(ИСХОДНЫЙ ТЕКСТ):

------------------------

Но еще более пикантно, что текст «Чайки» печатается на страницах того же издания, которое только что гневным голосом Солженицына перечеркнуло — как постмодернистскую — поэзию И. Бродского, а статьей П. Басинского в том же номере ставит под сомнение современную русскую словесность, связанную с игрой, всю, кроме сугубо серьезной.
«Литература рассматривается не как отдельные имена и произведения, изначально предназначенные для просто чтения, для сопереживания, а как борьба всевозможных стратегий, где имена и произведения — это фигуры на шахматной доске…» (П. Басинский. «Как сердцу высказать себя?» О русской прозе 90-х годов. «Новый мир», 2000, № 4). И в этом же номере журнала — «Чайка».
Разве не бессердечная культура?
«Параметры сердечной культуры, — продолжает полемику П. Басинский, — определить гораздо сложнее, еще сложнее сформулировать, ибо сам предмет сопротивляется интеллектуальному подходу».
Бессердечную литературу (сюда сбрасывает критик ПМ-тексты) он определяет как «гибельный путь».
Ну что ж, допускаю, что «Новый мир» демонстрирует как раз эту гибельность — подтверждая Б. Акуниным тезисы П. Басинского.
Итак, «Чайка» Б. Акунина — продолжение чеховского сюжета в нескольких вариантах детективного развития: Константина Треплева, всего лишь пытавшегося, но неудачно, покончить с собой, мог убить (а может быть, и убил, вопрос, кто убийца, так и остается до конца неразрешенным) каждый из действующих лиц, исходя из разнообразных мотивов, которые продолжатель Чехова изобретательно находит. Интересно ли будет это хоть кому-нибудь, кроме насмешливой внутрилитературной публики, которая, позевывая, листает и не такое?
Исчерпаемость русс-арта (как и соц-арта) была очевидна при первом применении приема. Сейчас очевидна исчерпанность, что и подтверждается косвенно выходом в свет сразу двух монографий, в которых так или иначе определяются этапы, включая финальный.
Но что будет делать отечественный постмодернист, когда уже всласть навампирится, нацигируется русской классики? Изобретательность постмодернизма отечественной выделки конечна, потому что пока он все-таки изолирован от изобретательности мирового (может только калькировать схемы и приемы).

------------------------

(ПРЕДСТАВЛЕННЫЕ ЗАПИСИ):
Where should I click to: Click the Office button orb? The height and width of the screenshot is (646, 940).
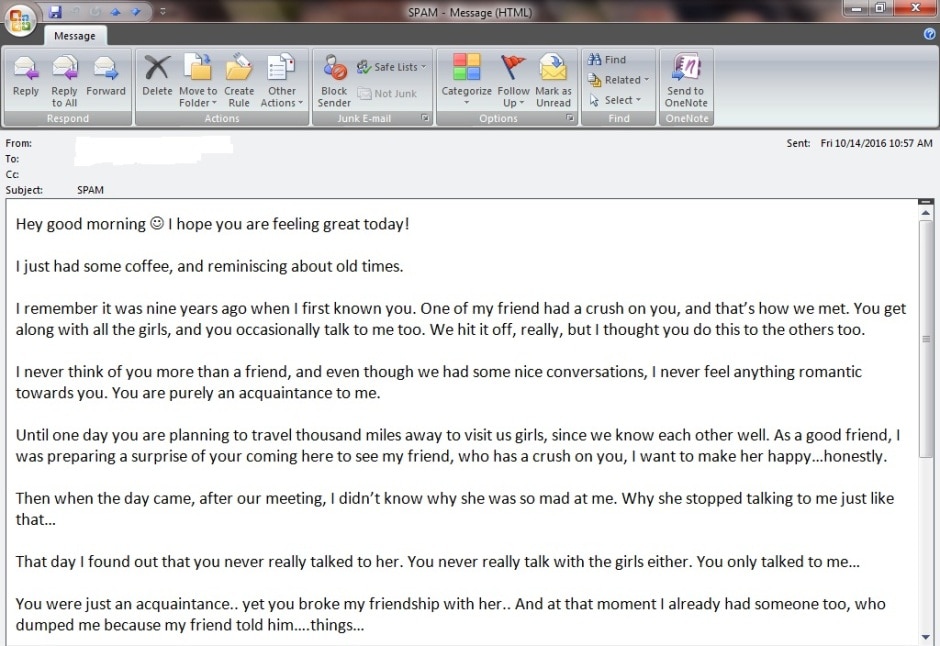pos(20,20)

------------------------

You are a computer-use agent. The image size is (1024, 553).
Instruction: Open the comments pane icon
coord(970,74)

------------------------

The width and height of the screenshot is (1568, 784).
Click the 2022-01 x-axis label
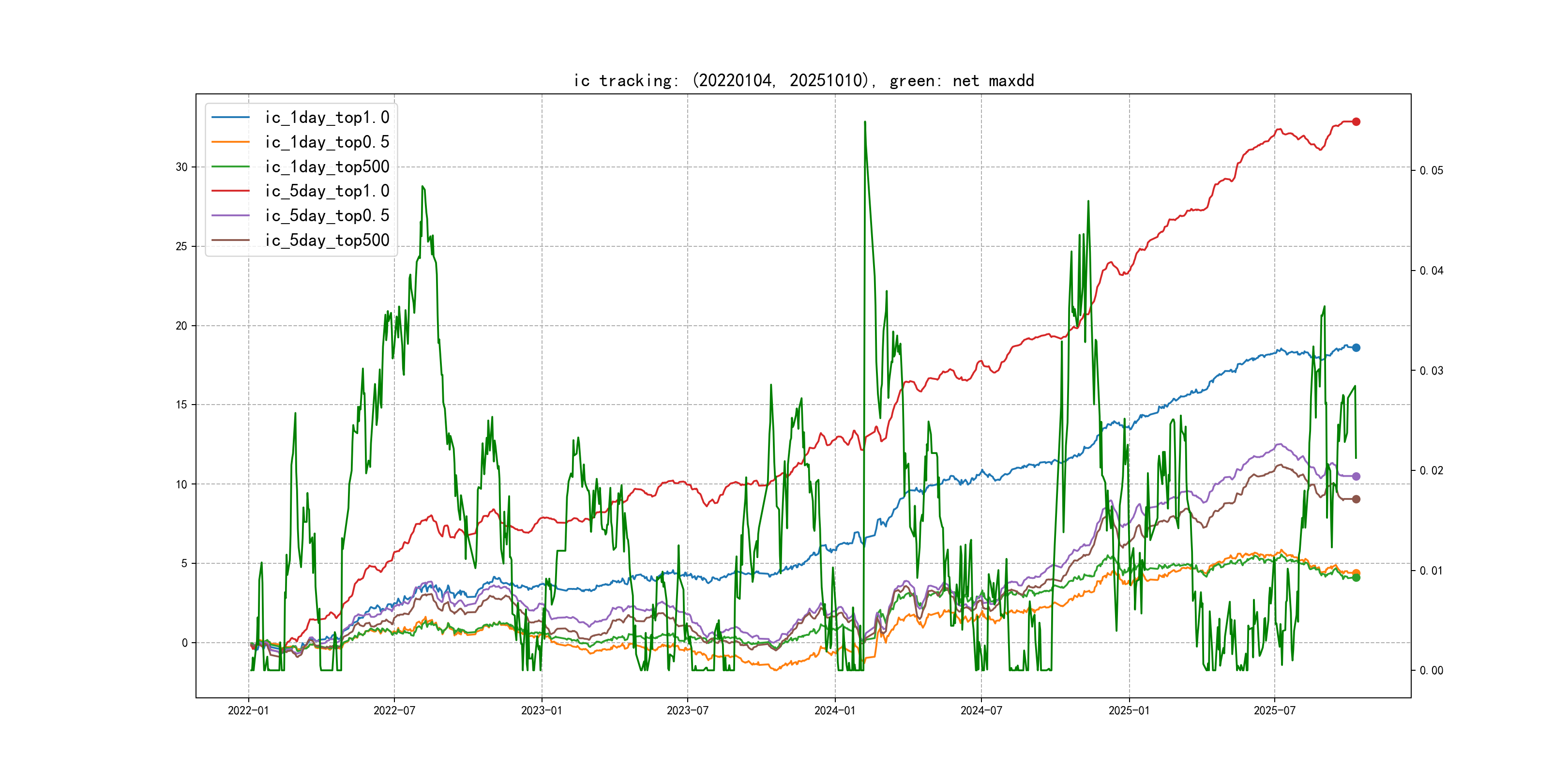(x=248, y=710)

------------------------

(ЗАДАНИЕ 1): Объясните по исходному тексту, почему изобретательность отечественного постмодернизма конечна. Ответ должен занимать от одного до трех предложений.
(ЗАДАНИЕ 2): Представьте записи между строками, содержащими "The width and" и "(x=248, y=710)", включительно, в виде CSV с двумя столбцами «запрос» и «ответ». На каждую запись отведите одну строку, каждое значение заключите в кавычки, переносы строк замените пробелами, а изображения в ответ не включайте.

(ПРАВИЛЬНЫЙ ОТВЕТ 1): Отечественный постмодернизм пока изолирован от изобретательности мирового. Поэтому он может лишь калькировать его схемы и приемы.

(ПРАВИЛЬНЫЙ ОТВЕТ 2):
запрос,ответ
"The width and height of the screenshot is (1568, 784). Click the 2022-01 x-axis label","(x=248, y=710)"